MassBank / MassBank-web

The web server application and directly connected components for a MassBank web server
14 stars 22 forks source link

Use and Format of Tags (Syntax) #95

Closed naperone closed 6 years ago

naperone commented 6 years ago

Some records use "malformed" tags.

Examples:

  1. use of "CH$LINK INCHIKEY: value" (e.g. https://massbank.eu/MassBank/jsp/RecordDisplay.jsp?id=AC000001&dsn=AAFC)
  2. use of "PK&ANNOTATION"
  3. use of "OMMENT" (https://massbank.eu/MassBank/jsp/RecordDisplay.jsp?id=ET201653&dsn=Eawag_Addn)

Specific

For all the examples the actual intend of the authors seems obvious (for (1) "CH$LINK: INCHIKEY value, for (2) "PK$ANNOTATION", for (3) "COMMENT"), therefore I would suggest to change these obvious mistakes in the record files.

General

The MassBankRecord Format does not explicitly state the format of tags. I would suggest to agree on a format and to add it to the specification (ideally with a regular expression). I would suggest the following format:

^[A-Z]+(_[A-Z]+)*(\$[A-Z]+(_[A-Z]+)*)?$

Each Tag consists of an optional prefix and a mandatory suffix. If there are prefix and suffix they are separated by "$". Suffix and can be made up of multiple capital letter words separated by "_".

legal examples:

X (single word suffix) XX (single word suffix) X_X (two word suffix) X_X_X (three word suffix) X$X (one word prefix, one word suffix) X_X$X (two word prefix, one word suffix) X$X_X (one word prefix, two word suffix) X_X$X_X (two word prefix, two word suffix) ...

uchem-massbank commented 6 years ago

Where does point 2 occur?
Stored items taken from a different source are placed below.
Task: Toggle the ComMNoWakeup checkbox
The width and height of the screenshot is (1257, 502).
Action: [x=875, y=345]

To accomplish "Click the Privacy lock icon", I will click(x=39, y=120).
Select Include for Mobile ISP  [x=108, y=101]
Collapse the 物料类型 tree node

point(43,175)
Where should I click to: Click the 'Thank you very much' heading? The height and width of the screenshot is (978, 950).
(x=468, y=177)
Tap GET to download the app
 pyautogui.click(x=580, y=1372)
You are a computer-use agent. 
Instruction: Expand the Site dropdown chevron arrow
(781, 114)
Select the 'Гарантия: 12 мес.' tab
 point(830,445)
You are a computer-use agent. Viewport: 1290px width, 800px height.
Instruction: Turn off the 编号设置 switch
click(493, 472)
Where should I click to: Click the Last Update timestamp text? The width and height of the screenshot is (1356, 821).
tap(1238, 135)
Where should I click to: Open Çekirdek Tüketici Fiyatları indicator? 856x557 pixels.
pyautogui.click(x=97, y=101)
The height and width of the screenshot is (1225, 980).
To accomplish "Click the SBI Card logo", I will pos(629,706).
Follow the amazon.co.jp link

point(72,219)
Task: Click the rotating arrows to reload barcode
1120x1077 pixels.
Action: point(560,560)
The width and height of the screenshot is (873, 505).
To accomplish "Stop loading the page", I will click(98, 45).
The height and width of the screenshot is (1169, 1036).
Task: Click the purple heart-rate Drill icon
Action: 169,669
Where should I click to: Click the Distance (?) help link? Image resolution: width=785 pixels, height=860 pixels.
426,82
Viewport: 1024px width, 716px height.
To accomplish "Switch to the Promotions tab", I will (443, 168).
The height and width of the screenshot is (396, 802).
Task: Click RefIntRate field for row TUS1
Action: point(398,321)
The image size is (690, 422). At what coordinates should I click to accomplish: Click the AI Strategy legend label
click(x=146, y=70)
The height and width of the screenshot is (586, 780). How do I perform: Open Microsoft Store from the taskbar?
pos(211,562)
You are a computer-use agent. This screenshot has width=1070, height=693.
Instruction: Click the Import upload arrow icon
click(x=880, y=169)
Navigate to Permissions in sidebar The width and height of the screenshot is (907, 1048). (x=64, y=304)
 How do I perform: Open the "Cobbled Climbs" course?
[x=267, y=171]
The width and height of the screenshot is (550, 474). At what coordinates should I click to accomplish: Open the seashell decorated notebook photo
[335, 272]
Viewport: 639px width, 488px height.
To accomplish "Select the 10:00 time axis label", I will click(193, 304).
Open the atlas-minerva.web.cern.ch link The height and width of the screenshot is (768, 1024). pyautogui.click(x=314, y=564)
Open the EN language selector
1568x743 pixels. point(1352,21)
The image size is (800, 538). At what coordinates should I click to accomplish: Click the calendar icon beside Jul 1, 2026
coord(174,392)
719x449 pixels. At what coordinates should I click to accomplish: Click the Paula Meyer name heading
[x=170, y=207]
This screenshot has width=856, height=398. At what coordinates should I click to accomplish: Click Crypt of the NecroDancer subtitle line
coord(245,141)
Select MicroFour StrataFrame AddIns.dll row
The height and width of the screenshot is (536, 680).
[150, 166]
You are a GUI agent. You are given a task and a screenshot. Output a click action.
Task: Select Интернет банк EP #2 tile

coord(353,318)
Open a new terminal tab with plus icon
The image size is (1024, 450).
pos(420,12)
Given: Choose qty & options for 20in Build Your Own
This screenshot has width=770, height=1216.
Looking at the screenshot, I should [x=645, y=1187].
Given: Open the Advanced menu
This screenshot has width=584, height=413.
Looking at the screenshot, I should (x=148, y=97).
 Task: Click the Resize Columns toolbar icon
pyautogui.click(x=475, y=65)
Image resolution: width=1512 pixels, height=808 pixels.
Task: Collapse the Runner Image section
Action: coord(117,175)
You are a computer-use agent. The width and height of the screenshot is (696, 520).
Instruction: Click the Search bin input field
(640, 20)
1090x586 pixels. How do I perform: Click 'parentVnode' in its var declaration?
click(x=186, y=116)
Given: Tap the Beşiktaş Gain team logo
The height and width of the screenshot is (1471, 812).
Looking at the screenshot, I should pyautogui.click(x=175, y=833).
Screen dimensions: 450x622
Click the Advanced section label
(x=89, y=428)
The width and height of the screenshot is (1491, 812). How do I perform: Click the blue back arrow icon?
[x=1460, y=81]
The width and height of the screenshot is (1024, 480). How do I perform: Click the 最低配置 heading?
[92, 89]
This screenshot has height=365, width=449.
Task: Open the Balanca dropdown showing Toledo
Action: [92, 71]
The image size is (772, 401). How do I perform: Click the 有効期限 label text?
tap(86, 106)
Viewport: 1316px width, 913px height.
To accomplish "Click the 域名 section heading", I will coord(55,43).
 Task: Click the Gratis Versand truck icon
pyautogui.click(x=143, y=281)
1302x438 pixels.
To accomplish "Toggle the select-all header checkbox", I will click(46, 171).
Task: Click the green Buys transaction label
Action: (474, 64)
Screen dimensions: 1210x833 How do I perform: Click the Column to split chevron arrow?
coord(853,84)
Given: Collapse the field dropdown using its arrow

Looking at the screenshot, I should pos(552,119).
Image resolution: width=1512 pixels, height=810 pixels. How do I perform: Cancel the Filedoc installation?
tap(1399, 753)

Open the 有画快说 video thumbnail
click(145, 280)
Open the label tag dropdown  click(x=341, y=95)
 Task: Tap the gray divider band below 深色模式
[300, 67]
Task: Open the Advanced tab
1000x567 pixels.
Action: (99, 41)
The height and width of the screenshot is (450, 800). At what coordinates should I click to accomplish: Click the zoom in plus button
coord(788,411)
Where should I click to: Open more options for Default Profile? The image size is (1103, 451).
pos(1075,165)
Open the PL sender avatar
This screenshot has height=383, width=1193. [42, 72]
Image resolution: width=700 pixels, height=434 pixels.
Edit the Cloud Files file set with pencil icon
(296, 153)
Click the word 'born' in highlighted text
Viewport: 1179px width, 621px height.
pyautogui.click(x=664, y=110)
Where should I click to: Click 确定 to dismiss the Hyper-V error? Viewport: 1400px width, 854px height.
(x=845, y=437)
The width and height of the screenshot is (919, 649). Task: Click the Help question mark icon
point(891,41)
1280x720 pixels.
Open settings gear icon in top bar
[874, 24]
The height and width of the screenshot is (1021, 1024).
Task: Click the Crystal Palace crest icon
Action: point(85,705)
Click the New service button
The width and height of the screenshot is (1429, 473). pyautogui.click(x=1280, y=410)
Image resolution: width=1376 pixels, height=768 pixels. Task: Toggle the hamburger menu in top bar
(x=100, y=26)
Which records?

naperone commented 6 years ago

https://massbank.eu/MassBank/jsp/RecordDisplay.jsp?id=WA002740&dsn=Waters https://massbank.eu/MassBank/jsp/RecordDisplay.jsp?id=WA002741&dsn=Waters https://massbank.eu/MassBank/jsp/RecordDisplay.jsp?id=WA002743&dsn=Waters https://massbank.eu/MassBank/jsp/RecordDisplay.jsp?id=WA002744&dsn=Waters

Treutler commented 6 years ago

Fixed during the validation of records. We do not intend to introduce a schema for the syntax of tags because we do not see striking advantages.